Selain PD, terdapat Technology Officer atau TO yang berhubungan dengan aspek teknis selama siaran berlangsung. TO membantu mengatur jalannya proses teknis, termasuk memberikan arahan kepada penyiar ketika harus memutar lagu maupun menjalankan bagian-bagian tertentu dalam program. Kemudian terdapat Music Director atau MD yang memiliki tanggung jawab berkaitan dengan musik yang digunakan dalam siaran. Keberadaan setiap posisi tersebut menunjukkan bahwa produksi radio membutuhkan kerja sama tim dan bukan hanya bergantung pada kemampuan penyiar.
Sementara bagi announcer sendiri, kemampuan membaca script bukan menjadi satu-satunya hal yang diperlukan. Penyiar harus mampu membuat percakapan terdengar natural, menjaga intonasi, serta melakukan improvisasi ketika kondisi di lapangan tidak sesuai dengan rencana.
“Fun fact announcer itu atau penyiar itu dia enggak cuman ngomong ya, Guys, dia juga kayak belajar banget buat improvisasi karena improvisasi itu menurut aku juga penting banget,” ungkap Amanda.
Kemampuan improvisasi membuat penyiar tidak terlalu bergantung pada script. Ketika terdapat perubahan situasi atau kendala tertentu, penyiar tetap harus mampu menjaga percakapan agar tidak terhenti dan pendengar tetap merasa nyaman mengikuti program.
Untuk mendukung kelancaran siaran, para announcer juga memiliki sejumlah persiapan sebelum memasuki ruang siaran. Salah satunya dengan mengecek kembali script yang akan digunakan. Hal tersebut dilakukan agar penyiar mengetahui materi yang akan dibahas dan memahami alur program.
“Kalau misalkan dari aku pastinya untuk ngecek script gitu ya, karena skripnya kita kan dibuat sama beda orang, jadi kayak kita harus tahu isinya itu kayak gimana dan nanti kita siarannya tuh kayak gimana,” tutur Anya.
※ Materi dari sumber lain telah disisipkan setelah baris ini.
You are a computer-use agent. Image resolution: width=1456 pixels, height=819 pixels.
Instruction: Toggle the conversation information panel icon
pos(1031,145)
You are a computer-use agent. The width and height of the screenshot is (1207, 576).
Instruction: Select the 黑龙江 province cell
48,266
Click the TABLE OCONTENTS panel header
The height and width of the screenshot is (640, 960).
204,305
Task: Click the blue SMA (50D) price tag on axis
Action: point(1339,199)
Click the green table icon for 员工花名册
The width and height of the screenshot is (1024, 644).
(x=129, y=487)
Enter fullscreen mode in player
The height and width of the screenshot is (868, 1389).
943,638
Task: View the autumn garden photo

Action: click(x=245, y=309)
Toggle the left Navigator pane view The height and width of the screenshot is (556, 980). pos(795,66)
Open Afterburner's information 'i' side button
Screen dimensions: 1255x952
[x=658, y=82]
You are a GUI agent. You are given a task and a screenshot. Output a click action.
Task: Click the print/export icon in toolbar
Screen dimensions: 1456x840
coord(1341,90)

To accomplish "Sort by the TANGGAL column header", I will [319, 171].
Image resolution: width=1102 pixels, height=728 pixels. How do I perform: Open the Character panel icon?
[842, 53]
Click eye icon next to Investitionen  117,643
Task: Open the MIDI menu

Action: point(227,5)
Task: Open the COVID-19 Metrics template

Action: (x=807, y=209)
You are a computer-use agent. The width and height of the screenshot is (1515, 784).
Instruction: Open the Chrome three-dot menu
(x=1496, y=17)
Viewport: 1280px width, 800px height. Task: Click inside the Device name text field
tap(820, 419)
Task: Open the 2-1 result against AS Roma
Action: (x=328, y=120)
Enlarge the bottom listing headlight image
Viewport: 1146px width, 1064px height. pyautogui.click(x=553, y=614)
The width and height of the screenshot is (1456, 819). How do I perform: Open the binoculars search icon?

Selain mengecek materi, persiapan juga dilakukan dengan melakukan pemanasan suara. Para announcer melakukan “senam mulut” untuk membantu mempersiapkan artikulasi sebelum mulai berbicara di depan mikrofon. Anya juga memiliki kebiasaan melakukan latihan suara dengan mengucapkan huruf vokal seperti “A I U E O”. Hal tersebut menjadi salah satu cara untuk mempersiapkan suara sebelum siaran berlangsung.
Kegiatan sebagai announcer juga tidak berhenti ketika siaran selesai. Para anggota FISIP UNSOED Radio turut diberikan tugas untuk membuat konten media sosial. Konten tersebut menjadi bagian dari upaya memperkenalkan program radio sekaligus melatih kreativitas anggota dalam mengikuti perkembangan tren.
Melalui pembuatan konten, mahasiswa juga dituntut untuk memikirkan ide yang menarik dan sesuai dengan karakter audiens. Dengan demikian, pengalaman di radio tidak hanya mengembangkan kemampuan berbicara, tetapi juga dapat melatih kemampuan berpikir kreatif dan memahami penggunaan media digital.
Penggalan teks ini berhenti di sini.